Community Research and Development Information Service - CORDIS

H2020

PIPPI Report Summary

Project ID: 675074
Funded under: H2020-EU.1.3.1.

Periodic Reporting for period 1 - PIPPI (Protein-excipient Interactions and Protein-Protein Interactions in formulation)

Reporting period: 2016-01-01 to 2017-12-31

Summary of the context and overall objectives of the project

The increasing number of protein therapeutics on the market and in industrial pipelines is driving a need for a better understanding of their formulation to meet emerging trends such as ultra-high protein concentrations, novel formats and train specialists in the burgeoning biopharmaceuticals sector. This has led to the formation of the ITN network PIPPI (Protein-excipient Interactions and Protein-Protein Interactions in formulation), where a major focus area is the training of 15 young researchers within protein formulation, with an emphasis in biophysical and structural characterization of protein therapeutics.

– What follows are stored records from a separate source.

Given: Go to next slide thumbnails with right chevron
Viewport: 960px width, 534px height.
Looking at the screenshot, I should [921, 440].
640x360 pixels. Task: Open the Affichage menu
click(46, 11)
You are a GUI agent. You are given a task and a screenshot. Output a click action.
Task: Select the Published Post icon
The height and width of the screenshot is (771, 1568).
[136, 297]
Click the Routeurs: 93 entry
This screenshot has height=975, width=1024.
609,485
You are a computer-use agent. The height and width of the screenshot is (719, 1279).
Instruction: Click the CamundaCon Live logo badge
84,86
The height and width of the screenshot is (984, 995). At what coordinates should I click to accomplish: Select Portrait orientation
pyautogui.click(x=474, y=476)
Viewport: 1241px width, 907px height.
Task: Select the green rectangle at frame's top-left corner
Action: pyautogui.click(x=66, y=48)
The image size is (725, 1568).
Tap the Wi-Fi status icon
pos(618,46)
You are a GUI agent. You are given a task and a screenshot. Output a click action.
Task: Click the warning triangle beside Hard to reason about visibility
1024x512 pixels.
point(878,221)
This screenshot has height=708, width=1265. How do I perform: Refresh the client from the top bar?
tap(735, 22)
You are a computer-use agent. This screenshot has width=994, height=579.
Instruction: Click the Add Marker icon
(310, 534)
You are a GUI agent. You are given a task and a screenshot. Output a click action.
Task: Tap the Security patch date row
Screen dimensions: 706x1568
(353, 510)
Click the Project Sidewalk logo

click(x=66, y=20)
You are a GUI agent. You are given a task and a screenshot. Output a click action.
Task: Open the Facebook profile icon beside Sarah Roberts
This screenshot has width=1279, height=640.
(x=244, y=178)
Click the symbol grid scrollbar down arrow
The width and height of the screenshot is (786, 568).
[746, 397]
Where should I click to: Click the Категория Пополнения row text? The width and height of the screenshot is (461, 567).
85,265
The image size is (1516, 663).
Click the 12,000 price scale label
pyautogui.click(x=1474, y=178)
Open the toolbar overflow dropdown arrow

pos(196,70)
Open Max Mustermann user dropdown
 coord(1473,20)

The consortium consists of both academic and industrial partners located in Denmark, Sweden, Germany and United Kingdom. Hence, the young researchers in PIPPI will work in an international and interdisciplinary network and they will learn to combine systematic investigations of physicochemical behavior of a number of proteins with an in-depth understanding of the molecular interactions behind the macroscopic behavior.

Our vision is to generate a comprehensive database for diverse protein architectures, which can be interrogated for the prediction of their properties and stability when complemented with a minimum number of experiments. This vision depends on meeting several aims: i) create a representative library of structurally diverse proteins; ii) characterize the physical stability of the protein library using a variety of high throughput state-of-the-art techniques; ii) define critical formulation attributes for the protein library, measured over a range of formulation conditions and with various excipients; iii) determine the molecular behaviour for representatives of each protein structural class using high resolution structural analyses and in silico models.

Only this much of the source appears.